• _SOURCE MATERIAL_
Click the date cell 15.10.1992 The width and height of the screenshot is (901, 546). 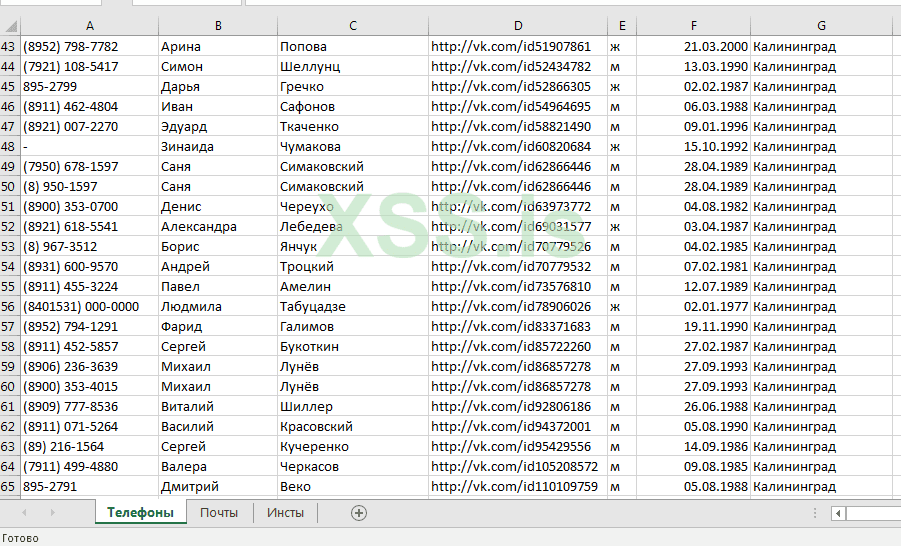point(715,147)
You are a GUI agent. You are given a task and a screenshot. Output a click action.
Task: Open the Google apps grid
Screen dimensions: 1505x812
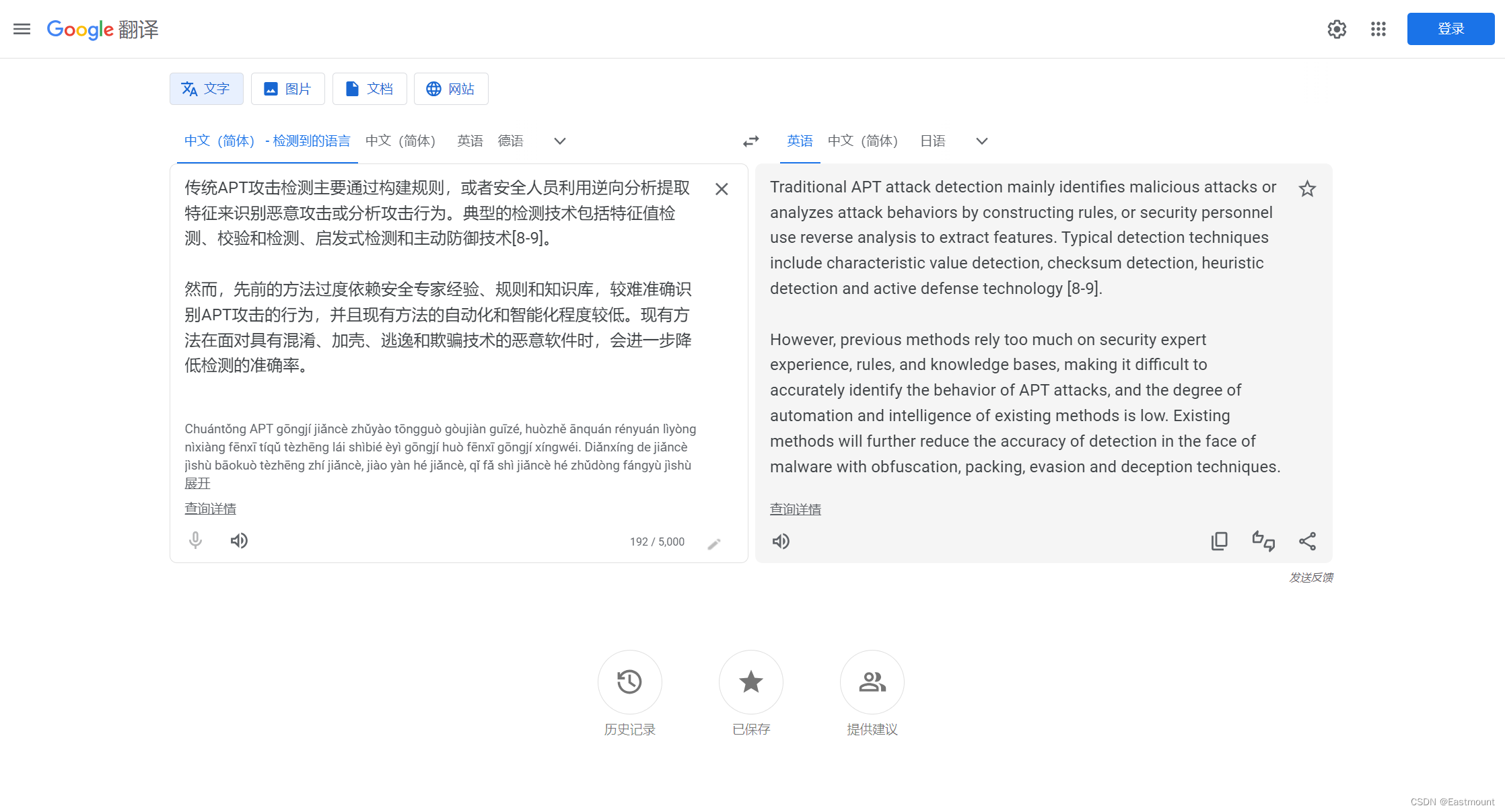pyautogui.click(x=1378, y=29)
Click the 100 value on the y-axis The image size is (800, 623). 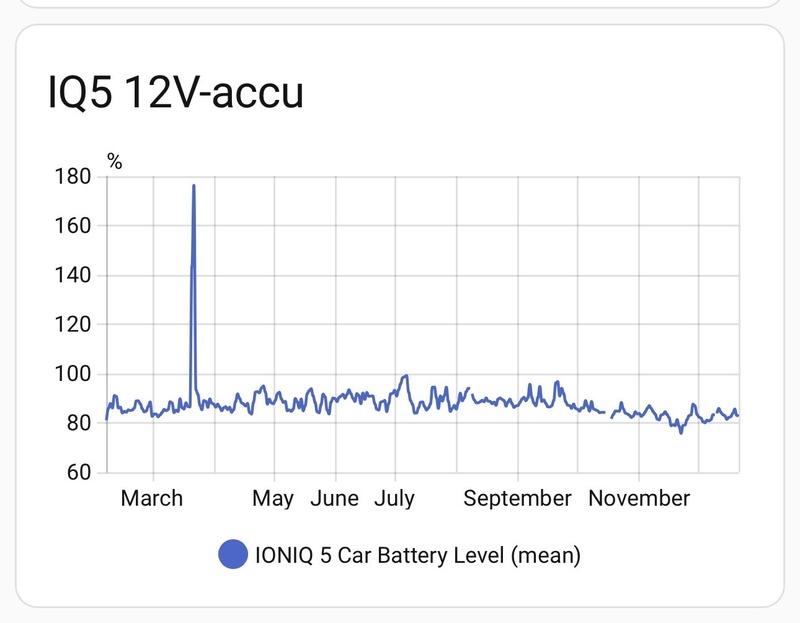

• _INSTRUCTIONS TO FOLLOW_
Format the rows above as a JSON list of strings, one string per line and no blank lines, starting at the line containing "You are a GUI" and running through the last row. Leave the pictures out of the answer.

• _RESULT BELOW_
[
  "You are a GUI agent. You are given a task and a screenshot. Output a click action.",
  "Task: Open the Google apps grid",
  "Screen dimensions: 1505x812",
  "pyautogui.click(x=1378, y=29)",
  "Click the 100 value on the y-axis The image size is (800, 623). "
]